CUT TO: MRS. HARMON, who wipes her hands on a towel and heads toward door. She stops and looks through peephole. CU on her face. There is a worried look as she opens the door.
MRS. HARMON
(Calls to him.) Steven?
STEVE
Yeah? (He comes out and sees DETECTIVES WILLIAMS and KARYL.)
WILLIAMS
We need you to come down to the precinct with us. Just a few questions.
STEVE
Me? About what?
WILLIAMS
Some clown said you were involved with that drugstore stickup just before Christmas. You know the one I mean?
STEVE
Yeah, but what do I have to do with it?
WILLIAMS (as they handcuff Steve)
You know Bobo Evans?
MRS. HARMON (mildly panicked)
Why are you handcuffing my son if you just want to ask him a few questions? I don’t understand.
WILLIAMS
Ma’am, it’s just routine. Don’t worry about it.
MRS. HARMON
What do you mean don’t worry about it, when you’re handcuffing my son? (There is panic in her eyes as she looks at STEVE, who looks away.) What do you mean don’t worry about it? I’m coming with you! You’re not just snatching my son off like he’s some kind of criminal. Wait till I get my coat. Just wait a minute! Just wait a minute!

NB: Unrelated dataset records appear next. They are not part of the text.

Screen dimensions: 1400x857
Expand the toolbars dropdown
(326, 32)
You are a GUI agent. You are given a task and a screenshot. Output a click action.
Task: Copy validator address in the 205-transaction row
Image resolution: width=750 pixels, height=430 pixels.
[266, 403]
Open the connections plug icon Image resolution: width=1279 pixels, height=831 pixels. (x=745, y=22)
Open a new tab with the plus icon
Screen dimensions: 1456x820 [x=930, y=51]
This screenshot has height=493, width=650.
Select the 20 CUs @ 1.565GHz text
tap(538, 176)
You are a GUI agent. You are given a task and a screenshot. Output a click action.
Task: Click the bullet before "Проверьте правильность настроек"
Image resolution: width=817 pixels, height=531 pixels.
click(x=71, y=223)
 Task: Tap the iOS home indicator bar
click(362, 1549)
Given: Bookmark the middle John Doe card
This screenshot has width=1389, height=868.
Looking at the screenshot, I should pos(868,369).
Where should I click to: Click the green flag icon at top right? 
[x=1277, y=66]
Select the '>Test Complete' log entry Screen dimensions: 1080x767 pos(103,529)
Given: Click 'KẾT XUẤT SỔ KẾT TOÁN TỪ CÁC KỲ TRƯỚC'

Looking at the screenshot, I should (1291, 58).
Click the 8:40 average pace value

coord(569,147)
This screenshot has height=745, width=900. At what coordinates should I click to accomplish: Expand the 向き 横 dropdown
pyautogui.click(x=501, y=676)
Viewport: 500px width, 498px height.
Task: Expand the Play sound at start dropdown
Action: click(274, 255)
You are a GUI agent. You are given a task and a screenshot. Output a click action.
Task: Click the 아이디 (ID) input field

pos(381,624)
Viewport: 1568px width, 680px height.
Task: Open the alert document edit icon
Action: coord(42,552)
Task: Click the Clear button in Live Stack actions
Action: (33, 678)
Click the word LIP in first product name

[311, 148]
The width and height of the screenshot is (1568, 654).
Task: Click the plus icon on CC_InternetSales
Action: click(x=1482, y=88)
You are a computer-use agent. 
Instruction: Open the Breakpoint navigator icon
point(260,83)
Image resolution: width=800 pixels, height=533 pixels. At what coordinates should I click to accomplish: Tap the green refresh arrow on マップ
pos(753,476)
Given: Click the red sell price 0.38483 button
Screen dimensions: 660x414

CUT TO: JERRY standing in doorway, holding comics. He looks from MOTHER to STEVE. He reaches out toward his brother as the detectives hustle the handcuffed teenager out the door.
CUT TO: MS of STEVE sitting in back of patrol car.
CUT TO: Two OLD MEN in front of John-John’s Bar-B-Q looking at the scene as the car drives off.